Возможно, эти ощущения были чем-то похожи на те, с какими семидесятники шли в народ. Те так же были полны просветительских стремлений, так же плохо знали тот народ, куда спускались, и работа их так же прерывалась вмешательством посторонней грубой силы.

 

- 42 -

Росло число читателей, таяли книги. Сколько это продолжалось? Месяц, два? Знаю только, что летом началось и летом же завершилось.

Все чаще, разглядывая возвращенную книгу, я думал не о пользе, которую она принесла, а о загнутых, порванных страницах, об испачканном переплете. Все чаще появлялся я в разных концах города в погоне за книгами, задержавшимися у нерадивых читателей. И после каждого такого похода настроение падало, энергия ослабевала, рвение уменьшалось.

Но раз заведенная машина вертелась, и трудно было предугадать, как и когда она остановится.

Развязка пришла неожиданно, сразу, простая и окончательная. Мать решительно и бесповоротно наложила вето, изгнала мальчишек, заполнявших коридор, пересчитала книги, приказала собрать недостающие... Тщетны были споры, доказательства: «Они тоже хотят читать». Это был глас вопиющего в пустыне. Но в этом протесте уже не было убежденности, веры первых христиан.
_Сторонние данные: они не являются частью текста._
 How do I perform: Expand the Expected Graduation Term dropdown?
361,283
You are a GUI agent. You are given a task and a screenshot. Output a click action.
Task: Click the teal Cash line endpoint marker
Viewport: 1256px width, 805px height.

Сомнения подточили убеждение, и уже у самого нет-нет, да мелькала удовлетворенная мысль: книги-то сохранятся!

Таков был невольный конец вольной библиотеки и раннего этапа моей просветительской деятельности.

Но еще долго спустя, когда упоминалось мое имя, в пояснение добавляли:

— Это тот, который давал читать книжки.

И я не скажу, что слушал эти слова без всякого удовольствия.

А может быть, это и вправду было хорошим и полезным делом.